В приоткрытые ворота въехал всадник, вручил Корену опечатанный сверток пергамента, развернул лошадь и поскакал прочь, одарив наемников не менее пренебрежительным взглядом. Разломив смолу княжеской печати, Корен развернул пергамент, прочел его и, удовлетворительно кивнув, пошел к дому.
– Какие новости? – наместник Стак отвлекся от завтрака, когда Корен уселся на лавку у входа и задумался.
– Дозорные прибывающего в скором времени гарнизона сообщили, что тот встанет на перекрестке северного и восточного трактов.
– Гарнизон?
– Я же говорил, это для охраны северных границ княжества от набегов. Когда прибудет подкрепление из крепости с земель Желтого озера?
– Сегодня, – ответил наместник, задумался ненадолго и добавил: – Или завтра.
– Я вчера посылал людей, они отметили путь по уже крепкому льду до гатей.
– Лошади пройдут?
– Не уверен, да и не нужны там лошади, только хищников привлекать.
В ответ наместник согласно кивнул и продолжил завтракать.
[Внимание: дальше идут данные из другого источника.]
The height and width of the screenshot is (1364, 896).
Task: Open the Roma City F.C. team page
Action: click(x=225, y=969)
Следующие два дня в пути прошли относительно спокойно, если не считать затянувшейся вчера охоты у котов, на которую они свинтили всей стаей и вернулись часа через три, не меньше. Я тогда даже подумал, что они ушли оттого, что мы достигли границ их территории, и что скоро явятся другие коты и к ним снова придется привыкать. Но охотники вернулись сытые и довольные, и мы продолжили путь. Было едва уловимое ощущение, что за нами кто-то наблюдает, то ли зверь какой, то ли еще кто, но как я ни напрягался, чтобы уловить хоть чуточку информации об этом – бесполезно. Успокаивало то, что от этого ощущения не фонило опасностью.
На ночлег остановились на каменистом склоне, по которому бежал узкий и шумный ручей. Первое, что я сделал, так это зачерпнул воду из ручья ладонью и сделал пару глотков.
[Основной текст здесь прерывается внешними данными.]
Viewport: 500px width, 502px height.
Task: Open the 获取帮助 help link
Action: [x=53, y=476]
– Чистая какая, – сказал я вслух, – и снегом пахнет.
Солнце уже скрылось за вершинами к западу, но было еще достаточно светло, чтобы оглядеться. Густые рощицы у подножия гор, по склонам редкий кустарник и красные камни, несколько ручьев, все та же река, которая стала много у?же, температура воздуха, по ощущениям, не ниже десяти тепла. Горы высокие, трехтысячники, не меньше. Под ногами глинистая почва с редкой травой, по берегу реки галька, песок и вылизанные кругляши пористой пемзы разного размера. Отчего-то вспомнился мотив – индейская флейта, барабаны… прерии, если б не горы.
Дарина уже справилась с разведением костра и возилась с ужином, пока я предавался созерцанию окрестностей, точнее, она перебирала наши скудные запасы и думала, что же можно приготовить.
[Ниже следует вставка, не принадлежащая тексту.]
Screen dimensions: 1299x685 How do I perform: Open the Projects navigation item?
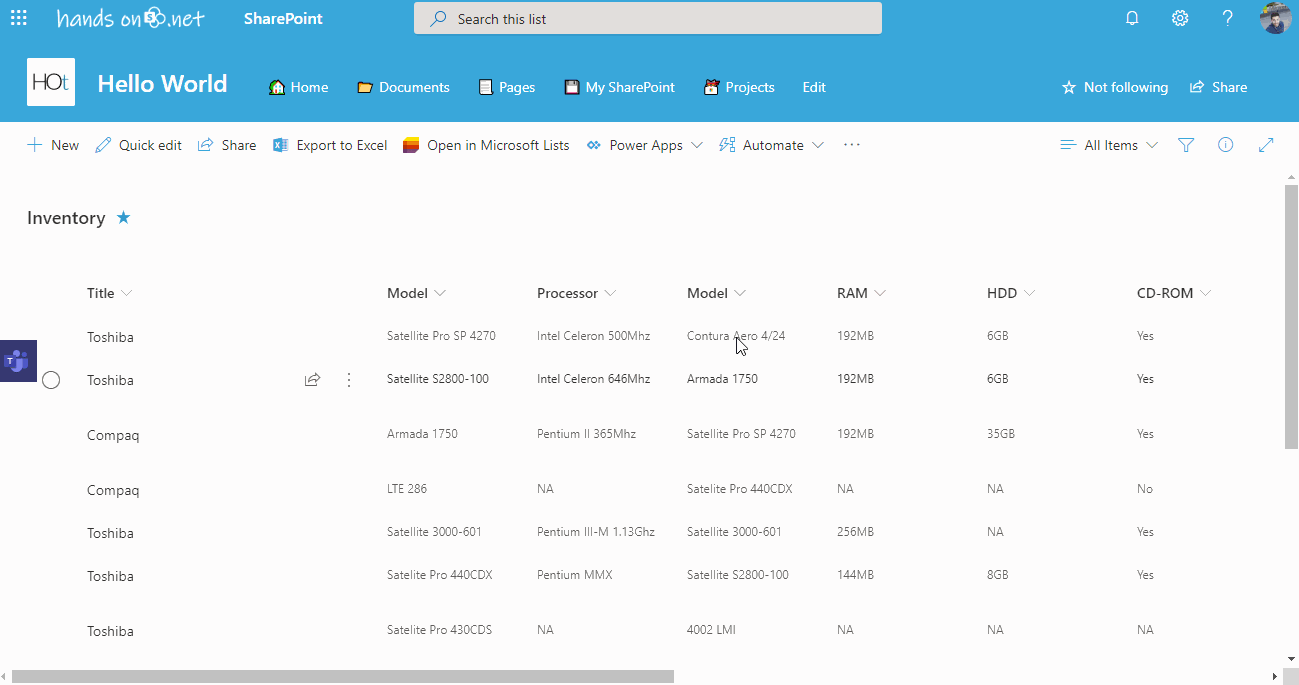739,87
– Знаешь, а мне здесь нравится, – присел я у костра и подкинул пару веток хвороста.
– Мне тоже, но опасаюсь я, Никитин.
– Чего?
– Того, что не знаю этих мест, не знаю, чего от них ожидать еще, – Дарина немного помолчала, а потом спросила: – Мы уже пришли?
– Думаю, да, – уверенно кивнул я, рассматривая в сумерках рощу на противоположном берегу, – вон там неплохие деревья, не такие кривые, как были по пути сюда. Завтра нарублю жердей, сооружу для начала какой-нибудь навес, потом осмотрю склоны, выясню, как тут с дичью.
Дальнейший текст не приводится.